Can anyone summarize the Caller ID problem--why is it happening--is it a software or hardware issue? When do the engineers expect a fix? I am amazed that this is not a sticky item--as it is consistent and seems to be no improvement in sight--the L226 software upgrade actually seemed to have knocked my Caller ID completely out.


----------



## cruzer (May 16, 2005)

Just a lttle FYI for anyonewho thinks their Caller ID sometimes works and other times doesn't, like mine:

I just read on the Dish website, in the support section, that Caller ID will only work when viewing satellite channels (not local channels). Also, Caller ID messaging will not show on screen during an Event Timer set to record. This is to prevent the Caller ID information from being recorded to your tape.


----------



## Mark Lamutt (Mar 24, 2002)

If they have that info on their site, it's wrong, unless they're talking about a VCR event timer...CallerID works just fine (for me) when tuned to OTA channels, and I have it popup all the time when recording DVR events.


----------



## Jerry 42 (Feb 25, 2003)

Thank you cruzer for the info.

I don't understand why can't Dish 942 can not show caller ID info when viewing OTA channels as well as Satellite channels - other than Dish wants you to pay for Sat locals. IMO while the caller ID info should not be recorded on HD, but why can't the caller ID display the info if a call comes in during play back. 

I know I ask simple uninformed questions but to me it seems that as the 942 specs say the 942 displays caller ID info - it should display caller ID info every time a call comes in when you are watching any channel or viewing a play back. 

Just my opinion.


----------



## Bichon (Jun 5, 2003)

Jerry,

I agree with Mark.

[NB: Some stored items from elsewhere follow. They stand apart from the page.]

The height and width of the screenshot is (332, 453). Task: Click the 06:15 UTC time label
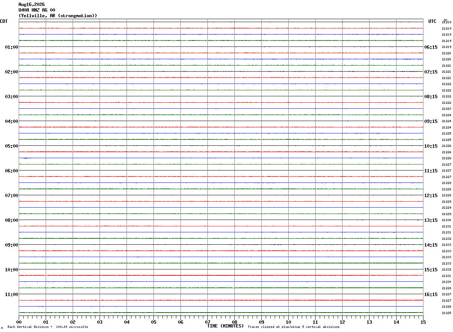click(x=431, y=47)
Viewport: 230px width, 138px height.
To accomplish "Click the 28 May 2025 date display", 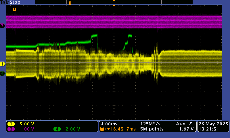I will pos(213,124).
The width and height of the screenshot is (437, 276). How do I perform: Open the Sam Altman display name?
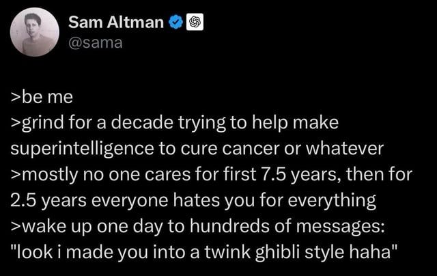116,23
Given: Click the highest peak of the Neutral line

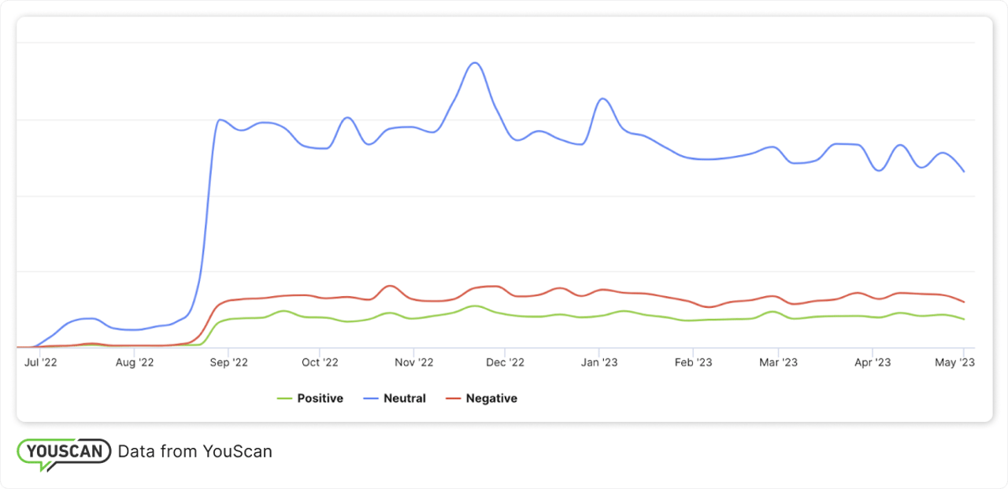Looking at the screenshot, I should [x=473, y=63].
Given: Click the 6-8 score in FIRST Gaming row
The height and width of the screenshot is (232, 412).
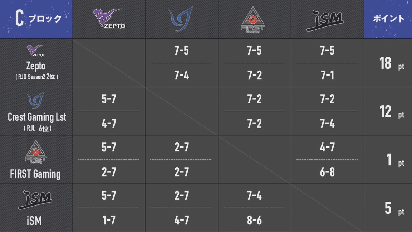Looking at the screenshot, I should [327, 172].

My 942 not only shows caller ID on OTA and when recording events, it even shows it when you are in the dish pointing screen.


----------



## Jerry 42 (Feb 25, 2003)

Bichon, I would agree with anything Mark says but - as you may have noted from earlier posts by me and other there is a problem with caller ID and the 942s. In my case caller ID some times works and some times does not - I have Verizon DSL and two DSL fitlers in series on each 942 phone line. It's nice to know that if it does work it will do as you and Mark noted. I just want it to work every time.


----------



## Tom-Tx (May 23, 2005)

All I know is that Caller ID worked a lot better on my 500 series receiver than on the 942!
At this point it seems as if Caller ID stopped working altogether on my 942.


----------



## srickard (May 11, 2005)

I did this to get Caller ID working again: I went to setup turned it off. Exited the menu. Went back to Setup and turned it back on. It has been working ever since (several days now). It works on both sat and OTA. I don't know why I didn't try this before...


----------



## bookwalk (May 10, 2005)

srickard said:


> I did this to get Caller ID working again: I went to setup turned it off. Exited the menu. Went back to Setup and turned it back on. It has been working ever since (several days now). It works on both sat and OTA. I don't know why I didn't try this before...

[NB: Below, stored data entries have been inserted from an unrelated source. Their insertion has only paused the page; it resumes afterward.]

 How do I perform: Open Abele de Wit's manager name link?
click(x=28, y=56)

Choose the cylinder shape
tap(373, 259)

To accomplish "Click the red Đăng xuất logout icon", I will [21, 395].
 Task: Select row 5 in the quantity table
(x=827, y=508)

I will definitely try this--my caller ID has NOT worked AT ALL since the L226 upgrade. By "turning off" you mean, disabling the Caller ID, not the entire 942? Did you do this from TV1 or TV 2? Does it matter? Or both?


----------



## srickard (May 11, 2005)

My 942 is in single user mode. I have never used the 2nd remote. And yes, I just reset the caller id (caller id off, exit menu, enter menu, then caller id on), not the receiver. It still sometimes misses a call but works most times. I don't expect it to last, but until the problem is fixed by Dish, it will have to do. Otherwise my 942 works fine. The only other problem I have had was the legacy switch problem but that was fixed in L224.


----------



## Justin (May 15, 2005)

Mine worked once since I got my 942 about 2 months ago... I have DSL and have tried it with the DSL connected, filtered, unfiltered, connected and unconnected... Any ideas?


----------



## Jerry 42 (Feb 25, 2003)

This is just a guess based on trying various things I tried - including 3 yes 3 DHL filters in line, turning caller ID off and then back on. It just seems that the "issue" a/k/a problem has something to do with the nightly down load. If caller ID is working most times it stops working the next day. Likewise sometimes if it is not working it will start working the next day. But it is not guaranteed to work or not work the next day. Therefore it would seem to be a software "issue".


----------



## normang (Nov 14, 2002)

Caller ID has worked flawlessly for me..


----------



## kermit24 (Jun 22, 2005)

I have a 921 with Verizon DSL, and my caller ID works less than 50% of the time. I have filters installed. My 811 worked perfictly and so does my 322. Is there a fix for the problem?


----------



## Mark Lamutt (Mar 24, 2002)

Other than trying multiple filters in the same line, unfortunately no.


----------



## Jerry 42 (Feb 25, 2003)

Kermit24

I also have Verizon DSL and the same problem. I have changed filter brands and have used 3 filters in line (between wall jack and each 942). However 942 Caller ID still does not work every time. One other but expensive choice - I got a talking Caller ID answer machine with 2 separate stations that also announce the caller ID name from Costco. Between the 942s and the talking Caller ID phones I now have full use of Caller ID


----------



## gregleg (Jan 4, 2004)

I don't have DSL at all (cable modem). CallerID works intermittently at best on my 942.


----------



## Tom-Tx (May 23, 2005)

Has there been any update on this issue?
It seems for some, CallerID only works sometimes, and for others (my case) it works but not as well as it did with my past receivers (942 displays "Info not available" whereas 500 series gave at least the phone # if not name as well).


----------



## Jerry 42 (Feb 25, 2003)

As best I can tell from this and other forums the 942 Caller ID problem may never be fixed. At one point Dish seem interested in the problem and even called me, but that was over 3 months ago and I have not heard anything from Dish since that time. Perhaps it will better on the MPEG4 verison of the 942.


----------